Among Steelman's first targets were the Swiss giant UBS Finance and the French firm BNP Paribas Finance Inc. Both got kicked off the Missouri funds' list of approved brokers. UBS got the message and pulled out of Iran; it's now seeking readmission to Missouri's list. But BNP Paribus still works there.
Indeed, it's an old friend of the Iranian regime. It headed a consortium that lent $1 billion to Iran Petrochemical Commercial Co. in September 2005. In 2002, it was central to Iran's sale of $1.1 billion in bonds - the first foreign Iranian bonds for sale since 1979.
Gaffney's targets include Royal Dutch Shell, the multinational oil conglomerate. It has extensive holdings in the key Iranian offshore oil fields Soroush and Nowruz, where its investments have been pivotal in raising oil output by 190,000 barrels per day - about an 8 percent increase in total Iranian output. (In October, Shell diversified its terror portfolio - winning contracts to search for and pump oil in Syria.)

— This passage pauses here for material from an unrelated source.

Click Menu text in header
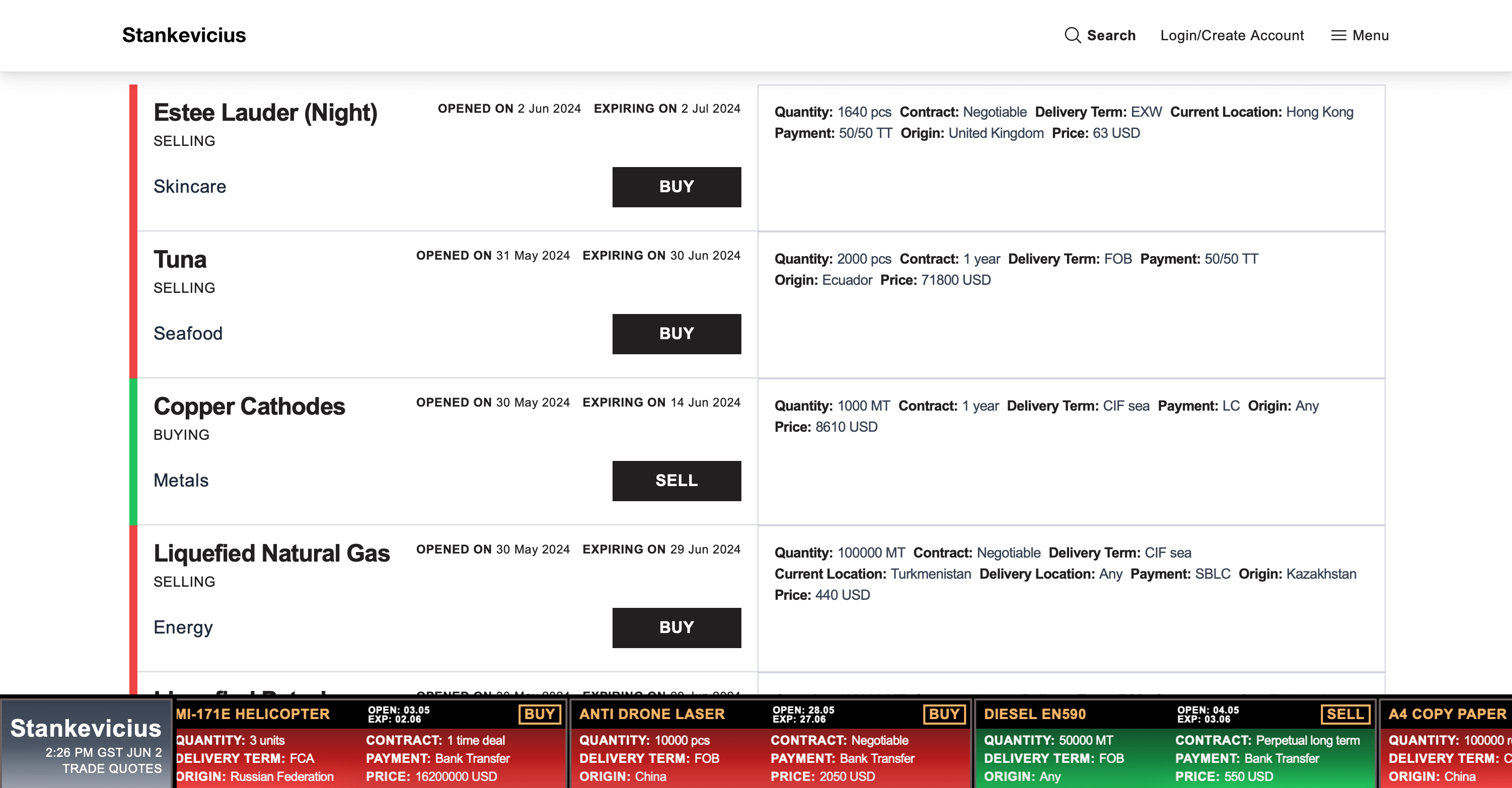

In an ideal world, of course, there'd be real U.N. sanctions against Tehran, as well as strong action by the federal government. But vested interests make either near-impossible to achieve.
Back in the '90s, for example, then-Sen. Alfonse D'Amato pushed through sanctions against foreign firms that do business in two terror-sponsoring nations, Libya and Iran. But the Europeans protested vigorously that the law was an extraterritorial infringement of their sovereignty. So, while President Clinton signed the bill, he took the advice of National Security Adviser Sandy Berger and waived any application of the law.
But there's an alternative to shutting down Iran's economy in one fell swoop - the death of a thousand cuts, via smaller-scale actions. The Gaffney approach aims at the same goals as D'Amato's, but by private means.
And Steelman has added an important state component to the drive. Other public fund managers should pay heed. Here in New York, that means city Comptroller William C. Thompson Jr. and the successor to Alan Hevesi as state comptroller.
Companies in the New York area should join in - and focus on persuading their banks to join the disinvestment project. Unions should direct their pension funds to do the same.
Even more than the rest of America, the town that is Terror Target No. 1 has good reason to end Iran's nuclear ambitions.